A fermentation lock or airlock is a device used in beer brewing and wine making that allows carbon dioxide released during fermentation to escape the fermenter, while not allowing air to enter the fermenter, thus avoiding oxidation.

There are two main designs for the fermentation lock. These designs work when half filled with water. When the pressure of the gas inside the fermentation vessel exceeds the prevailing atmospheric pressure the gas will push its way through the water as individual bubbles into the outside air. A sanitizing solution, sulphur dioxide or alcohol is sometimes placed in the fermentation lock to prevent contamination of the beverage in case the water is inadvertently drawn into the fermenter.

This device may take the form of a tube connected to the headspace of the fermenting vessel into a tub of sanitized liquid or a simpler device mounted directly on top of the fermentation vessel.
##############################
* Instructions to follow: Continue the passage on fermentation locks, starting after its final sentence.

* Recorded information:
##############################
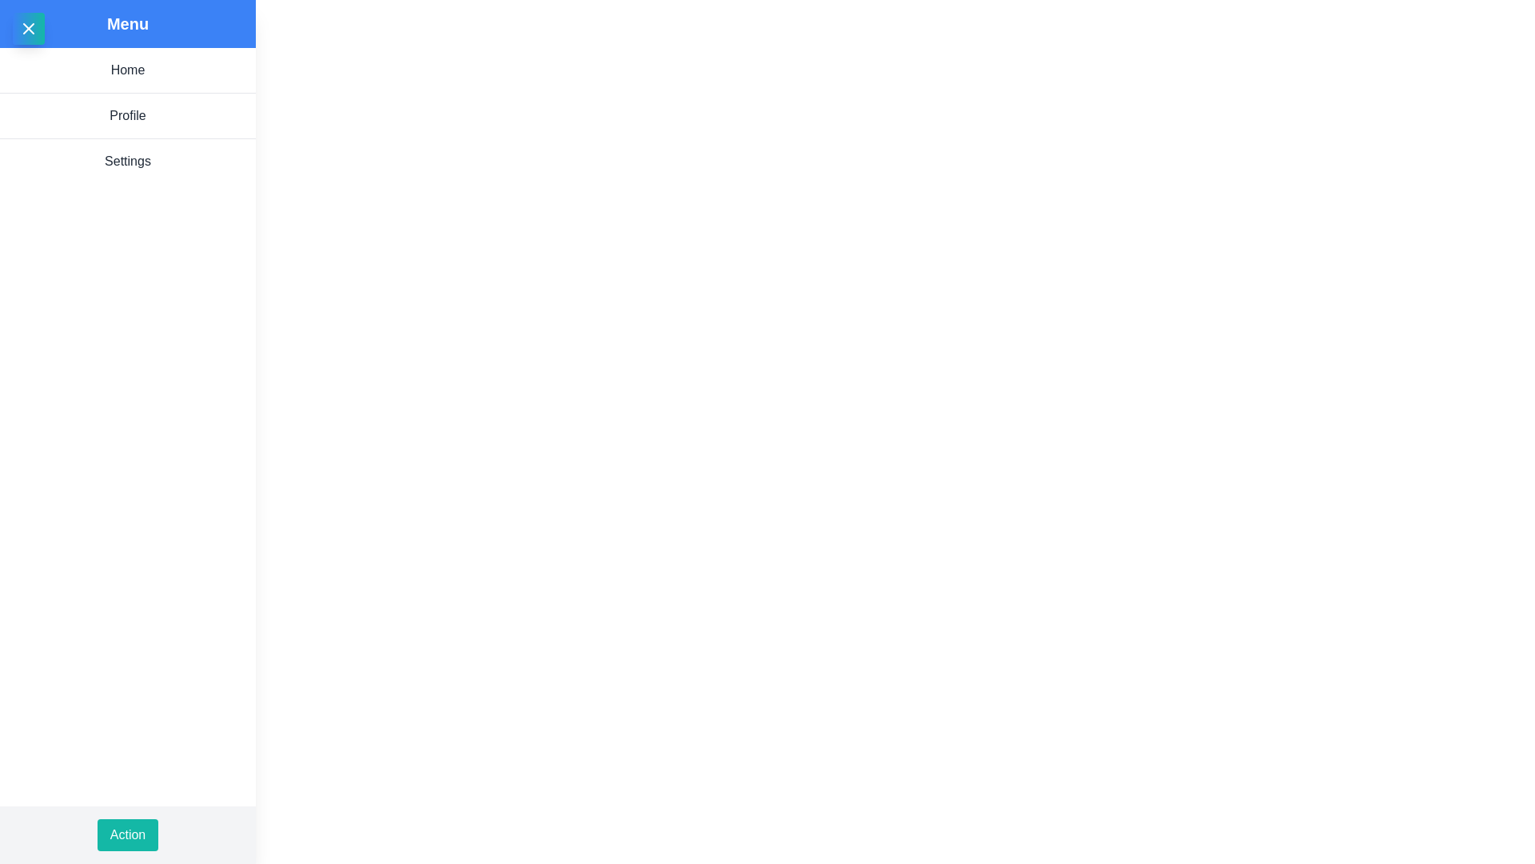 The image size is (1535, 864). Describe the element at coordinates (28, 28) in the screenshot. I see `the button at the top-left corner of the screen to toggle the drawer` at that location.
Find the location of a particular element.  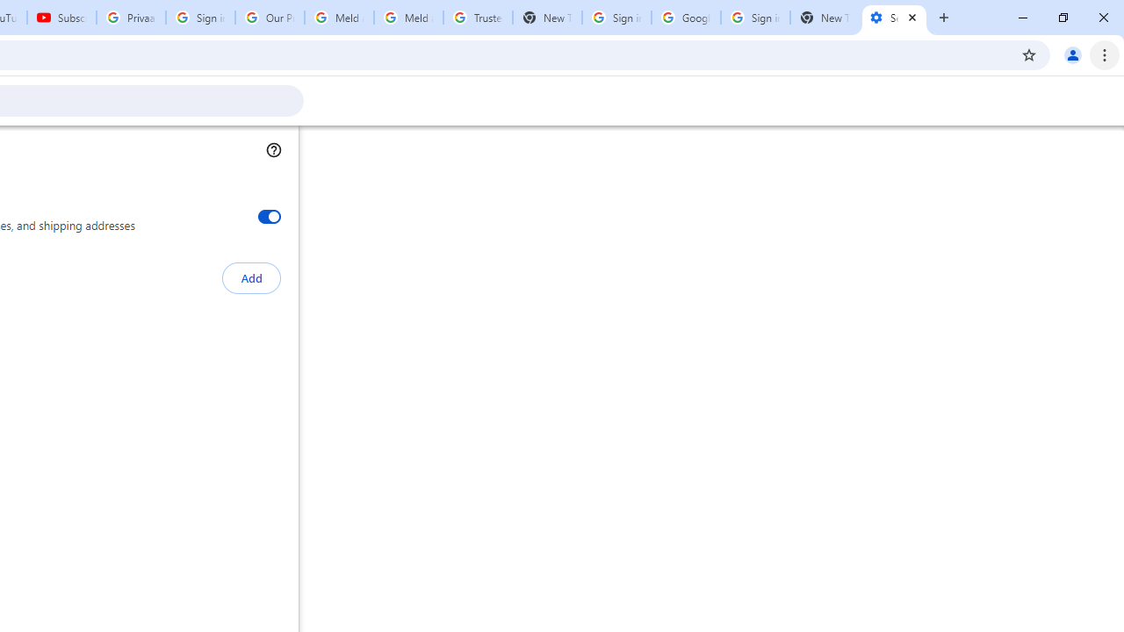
##############################
* Written reply:
Currently, a popular fermentation lock that mounts on top of the fermentation vessel is the three-piece fermentation lock.  Other models contain three bulbous chambers allowing for a broader range of pressure equalization.  These bulbous fermentation locks were generally made of hand blown glass and are nowadays often made of clear plastic.

The use of perforated rubber balloons offers an easy and inexpensive alternative to conventional airlocks: as used primarily in homebrewing, the balloon is stretched over the orifice of the fermentation vessel and, if necessary, tightened with rubber bands. The balloon is then perforated with a needle. These punctures, while not completely airtight, sufficiently protect the vessel's contents from contamination and allow the gases produced by fermentation to evacuate from the vessel as the pressure rises and the balloon inflates.

See also 
Fermentation (wine)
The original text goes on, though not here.